CHICAGO AND NORTH WESTERN RAILWAY COMPANY, PLAINTIFF,
v.
TOLEDO, PEORIA & WESTERN RAILROAD COMPANY, J. RUSSELL COULTER, R.M. ESSLINGER, D.L. HUGHES AND H.E. KIPLING, DEFENDANTS. BROTHERHOOD OF LOCOMOTIVE FIREMEN AND ENGINEMEN, LOCAL LODGE 926, AND ROBERT J. STRAND, GENERAL CHAIRMAN, LOCAL LODGE 926, AND GARLAND F. BROWN, JOHN W. TOWLES AND LOCAL LODGE 1084 OF THE BROTHERHOOD OF LOCOMOTIVE TRAINMEN, INTERVENORS.



The opinion of the court was delivered by: Mercer, Chief Judge.

This suit arose upon a complaint by the Chicago and North Western Railway Company, hereinafter plaintiff, against the Toledo, Peoria & Western Railroad Company, hereinafter T.P. & W., and certain officers of T.P. & W., for an injunction restraining T.P. & W., its officers, agents and employees from interfering with, delaying or preventing plaintiff from operating its trains, with its own crews, over a section of railroad track intervening between Sommer, Illinois, and the industrial plant of Archer-Daniels-Midland Company, hereinafter ADM.

Local Lodge No. 926 of the Brotherhood of Locomotive Firemen & Enginemen, Local Lodge No. 1084 of the Brotherhood of Railroad Trainmen and certain officers of the two local unions, hereinafter referred to as intervenors, were permitted to intervene as parties to the suit.

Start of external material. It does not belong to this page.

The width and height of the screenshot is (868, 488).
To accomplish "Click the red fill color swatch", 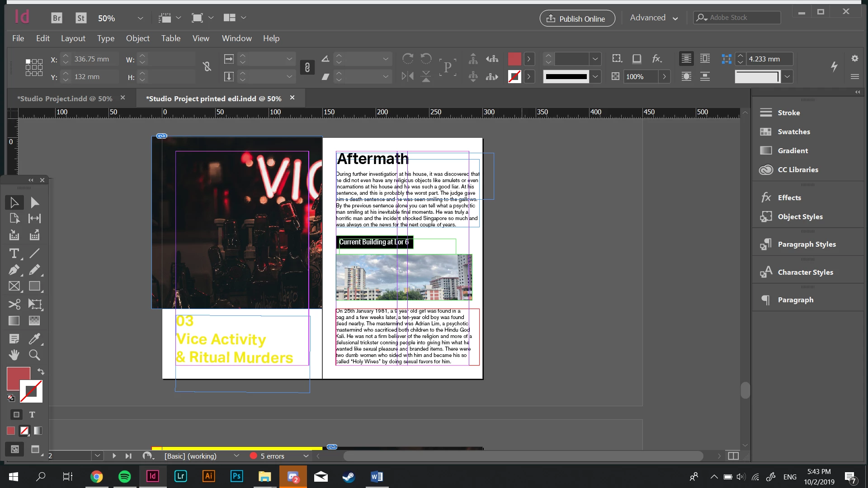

Plaintiff is a corporation organized under the laws of the State of Wisconsin, having its principal place of business at Chicago, Illinois, and is engaged as a common carrier in the transportation of persons and goods by railroad in interstate commerce. Defendant is a Delaware corporation, having its principal place of business at East Peoria, Illinois, and is engaged as a common carrier in the interstate transportation of goods in commerce. The intervening Local Unions are the collective bargaining agents for T.P. & W.'s operating employees.

Plaintiff alleges in its complaint that it obtained the right under a 1957 joint-trackage agreement with T.P. & W., to operate its engines and cars over tracks which permit it to serve ADM with its own crews and power.*fn1 The movement required for such direct service to ADM would run from plaintiff's main line over a connecting track at Sommer, Illinois, to T.P. & W.'s main line track, then over T.P. & W.'s main line track, to a place called Kolbe Station and an industry track which leads from that point on T.P. & W.'s main line to ADM.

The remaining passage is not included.